Among the UD students who attended the rally to hear Trump speak was junior politics major Katie Wallach.
“It was kind of surreal having the building almost be empty and then watching it fill up in a matter of two hours. I think it was about 20,000 people inside alone,” Wallach said.
Wallach attended the event with her mother, Beth Van Duyne, a conservative Republican and former mayor of Irving who was appointed regional administrator for Housing and Urban Development under the Trump administration.
“A lot of people forget that he does have good things to say, and he does do good things,” Wallach said.
“At least politics today for a good portion has just become so divided, that even if you like Trump even a tiny bit, you’re hated by half of the people in the country, which is not the way any president, Republican or Democrat, should be treated.”
Wallach said that while she supports Trump’s economic and international policies, she does not support the way he communicates. She also said that there seems to be no significant political divide at UD as a traditionally conservative campus.
Associate Professor of History Dr. Frank Swietek has posted political cartoons critical of Trump on his office door located on third floor Braniff.

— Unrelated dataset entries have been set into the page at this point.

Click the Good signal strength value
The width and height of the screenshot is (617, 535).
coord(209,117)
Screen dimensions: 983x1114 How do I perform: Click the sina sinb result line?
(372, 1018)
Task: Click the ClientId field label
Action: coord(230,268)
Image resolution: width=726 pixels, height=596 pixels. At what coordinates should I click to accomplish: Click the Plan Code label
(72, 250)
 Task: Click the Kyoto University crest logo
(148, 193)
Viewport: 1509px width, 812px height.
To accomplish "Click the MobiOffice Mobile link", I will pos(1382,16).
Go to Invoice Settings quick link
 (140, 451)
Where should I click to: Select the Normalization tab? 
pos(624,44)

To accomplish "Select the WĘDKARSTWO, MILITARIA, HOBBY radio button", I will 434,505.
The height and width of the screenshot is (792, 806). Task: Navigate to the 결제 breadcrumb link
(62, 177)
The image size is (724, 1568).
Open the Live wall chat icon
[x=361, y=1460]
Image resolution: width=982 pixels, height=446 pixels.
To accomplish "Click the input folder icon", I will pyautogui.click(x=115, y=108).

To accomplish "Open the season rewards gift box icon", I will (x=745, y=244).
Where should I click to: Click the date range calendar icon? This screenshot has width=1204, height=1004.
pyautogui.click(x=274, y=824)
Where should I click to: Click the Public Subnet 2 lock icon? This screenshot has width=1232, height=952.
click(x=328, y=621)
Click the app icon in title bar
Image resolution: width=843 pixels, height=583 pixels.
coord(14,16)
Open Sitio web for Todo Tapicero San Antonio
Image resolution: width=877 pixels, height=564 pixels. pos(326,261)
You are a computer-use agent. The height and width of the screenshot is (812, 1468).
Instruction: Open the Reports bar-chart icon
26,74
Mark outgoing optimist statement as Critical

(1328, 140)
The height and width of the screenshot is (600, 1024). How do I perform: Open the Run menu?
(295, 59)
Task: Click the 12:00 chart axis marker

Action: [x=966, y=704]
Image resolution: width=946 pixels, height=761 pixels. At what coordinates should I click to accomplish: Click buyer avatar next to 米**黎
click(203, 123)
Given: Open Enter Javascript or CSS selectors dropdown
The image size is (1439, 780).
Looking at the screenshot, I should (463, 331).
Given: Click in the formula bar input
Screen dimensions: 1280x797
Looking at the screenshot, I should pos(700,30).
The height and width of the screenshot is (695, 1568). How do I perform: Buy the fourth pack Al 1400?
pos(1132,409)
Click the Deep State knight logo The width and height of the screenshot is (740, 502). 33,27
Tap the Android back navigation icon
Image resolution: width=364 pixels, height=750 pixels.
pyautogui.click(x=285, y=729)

In an interview, Swietek expressed his views on Trump.
“[Trump’s] own religiosity seems to be suspect. He’s certainly not a regular churchgoer. More importantly to me, it seems that he embodies the Christian vices rather than the Christian virtues,” said Swietek, who, with a laugh, added that the only virtue UD students could possibly learn from Trump is temperance with alcohol.
Swietek said he disliked Trump even before he was president due to the way he carried himself as a “shady businessman.” He questions why UD students support Trump.
“I think it’s bothersome that people at a Catholic or Christian institution would so easily support a man who doesn’t represent the virtues that we customarily think as Christian,” said Swietek.
On the other hand, Van Duyne, who is now running for Congress, believes Trump has been good for college students.
“If you graduated from college during the previous president, there [were] fewer job opportunities, lower pay, and a more difficult work environment,” wrote Van Duyne in an email. “Now, because of the competitive job market, college graduates can look forward to a much greater variety of job opportunities, higher starting salaries, and greater lifetime earnings.”
Nevertheless, Swietek disapproves of Trump’s character.
“Even if you disagreed with people politically, you could admire them because of the way how they handled themselves, carried themselves,” said Swietek. “And that’s completely gone with Trump.
Though Swietek and Van Duyne hold different views on Trump, they both advise students to inform themselves.